KALX 90.7FM Berkeley

@cstross Also use startpage.com instead of google search. Same result without "feeding the monster".
@cstross It never occurred to me that DoubleClick actually ate Google but of course that is actually what happened.
@cstross me on firefox with ublock origin..adverts you say?
@cstross what are those..?
@allofmystudentsrunaway @cstross Let's not get too smug about our side being ahead in Core Wars.
@cstross
I started using uBlock Origin a couple of weeks ago and it has become fantastic. At first, there was a warning that blockers weren't allowed, now nothing, and no ads.
@cstross Equally important, stop using Chrome!

@cstross I haven't read the other comments yet, so forgive me if this is posting more of the same.

We need to be supporting alternatives to google with our dollars, as well as doing what we can to #degoogle our lives.. I recently purchased an unlocked One Plus phone and am going to install #LineageOS. I'm a #ProtonMail customer as well. It takes time and some commitment to learning new and different tech, but it's that much more click labor I'm not providing Google.

@cstross YouTube ads have a positive use case for my kiddo. All other streaming services for him are ad free, so I use the ads on his kid's YouTube account to help him develop resistance to advertising as I did growing up. Otherwise, I agree fully.

@cstross
I have been paying for the ads free YouTube for a while.
It is exactly what I want.

I wonder if people are using ad-blockers on Spotify? I guess most just pay to avoid them.

(Unless you are worried about privacy, then you can't use any of these services)

@cstross : creators should really start to upload their videos on Peertube.

https://joinpeertube.org/en

The best of all? People could subscribe to your Peertube channel with their Mastodon account! No need for them to join the platform, they are already part of it.

What is PeerTube? | JoinPeerTube

A free software to take back control of your videos! With more than 600,000 hosted videos, viewed more than 70 millions times and 150,000 users, PeerTube is the decentralized free software alternative to videos platforms developed by Framasoft

JoinPeerTube

@cstross Also spread awareness that targeted ads DO NOT WORK, literally nobody except the middleman trying to cream rent off the top of the system benefits from them. Advertisers lose, we all hate them, and frankly screw googbook completely.

If your product is good, I WILL find it and blaze a trail to your door, but if you try to cram ads about it in front of me I will actively seek out your competitors to spite you.

@maxthyme @cstross I have tried to tell customers this for years but they always want to believe the charlatan agencies

@kcarruthers @maxthyme @cstross

If targeted ads worked, they wouldn't:

  • show me ads for new vacuum cleaners a month after I bought one

  • show me ads for tampons (wrong biology)

  • show me ads for Microsoft products or things that only work with Microsoft OS (none of those in this house)

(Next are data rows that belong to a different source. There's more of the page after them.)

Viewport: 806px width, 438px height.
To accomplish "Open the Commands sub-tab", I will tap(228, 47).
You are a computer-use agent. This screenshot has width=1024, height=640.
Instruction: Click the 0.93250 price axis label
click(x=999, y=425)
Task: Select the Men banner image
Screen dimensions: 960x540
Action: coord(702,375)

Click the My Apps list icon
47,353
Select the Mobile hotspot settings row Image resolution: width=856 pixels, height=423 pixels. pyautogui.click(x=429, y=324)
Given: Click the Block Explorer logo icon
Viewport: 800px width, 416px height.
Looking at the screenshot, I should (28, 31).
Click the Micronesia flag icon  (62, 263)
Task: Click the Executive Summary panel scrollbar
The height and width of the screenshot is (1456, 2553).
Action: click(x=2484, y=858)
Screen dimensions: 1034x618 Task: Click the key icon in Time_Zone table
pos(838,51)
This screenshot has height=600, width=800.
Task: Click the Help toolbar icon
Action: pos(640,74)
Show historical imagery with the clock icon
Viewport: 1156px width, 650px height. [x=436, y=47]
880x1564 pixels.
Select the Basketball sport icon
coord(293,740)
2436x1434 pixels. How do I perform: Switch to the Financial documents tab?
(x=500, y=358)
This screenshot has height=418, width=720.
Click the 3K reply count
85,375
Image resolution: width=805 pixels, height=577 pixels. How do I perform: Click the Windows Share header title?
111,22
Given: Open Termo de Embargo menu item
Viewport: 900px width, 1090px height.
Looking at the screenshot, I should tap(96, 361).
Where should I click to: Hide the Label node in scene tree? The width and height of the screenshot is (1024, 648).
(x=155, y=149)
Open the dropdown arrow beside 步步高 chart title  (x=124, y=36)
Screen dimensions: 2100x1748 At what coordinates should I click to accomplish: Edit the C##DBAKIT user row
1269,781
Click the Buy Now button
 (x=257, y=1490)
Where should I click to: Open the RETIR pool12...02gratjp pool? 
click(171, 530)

If targeted ads worked, I would never turn on an adblocker because a large proportion of the ads would be relevant and interesting.

qed.

@dashdsrdash @kcarruthers @maxthyme @cstross Right? I can still remember ads from the 70s and 80s because they were *good* (yes, Sturgeon's Law, but still). What were the last ads everyone talked about? For me, it was, "The Man Your Man Could Smell Like" from Old Spice, and that New Zealand porn education PSA.

But both of those were partly notable because they were so entertaining and funny, and so many ads today are barely memorable.